Built in 1830, the Dwelling housed 100 Brethren and Sisters in a communal dormitory setting. It contains unique and efficient design elements such as “sliding cupboards” (dumbwaiters) and “borrowed light” windows placed on interior walls and ceilings to distribute sunlight and fresh air throughout the large structure. The construction reflects the Shakers’ principles of celibacy and equality for all members: It is divided in half, with Brethren and Sisters using separate doors and stairs at all times.
The Brick Dwelling houses the largest portion of the Village’s collection of Shaker furniture and other artifacts, as well as the efficient built-in cupboards, drawers, and peg rails. Rooms available for viewing include sleeping quarters, dining rooms, state-of-the-art kitchen, food storage rooms, meeting room, and other room settings illustrating aspects of Shaker daily life circa 1840-1850.

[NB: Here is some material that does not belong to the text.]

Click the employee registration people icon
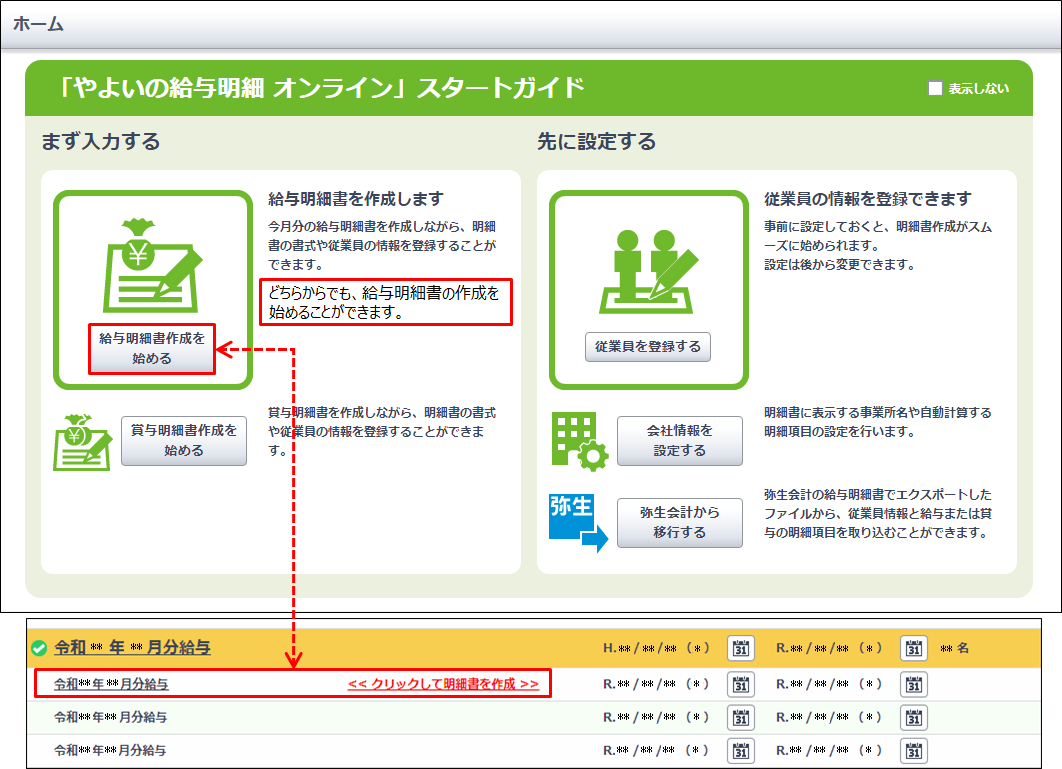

On your tour, you will see fine examples of Shaker household items and learn their history and what they tell us about Shaker life. A 20 – foot dining table adapted for use in the laundry speaks to the communal nature of Shaker life. Rare adult cradles used to soothe the elderly and infirm, and smaller-scale furniture used by Shaker children illustrate the age diversity of the Shaker “family.” Nests of oval boxes, candle stands, and a large number and variety of Shaker chairs and tables grace the room settings of the Brick Dwelling.
The Millenial Laws, a body of religious laws meant to bring the different communities into uniform practices, in 1845 prohibited Ministry from eating, living or working with the rest of the people. They specified furnishings for the bedrooms and prohibited a “looking glass” from being larger than 18″ long by 12″ wide.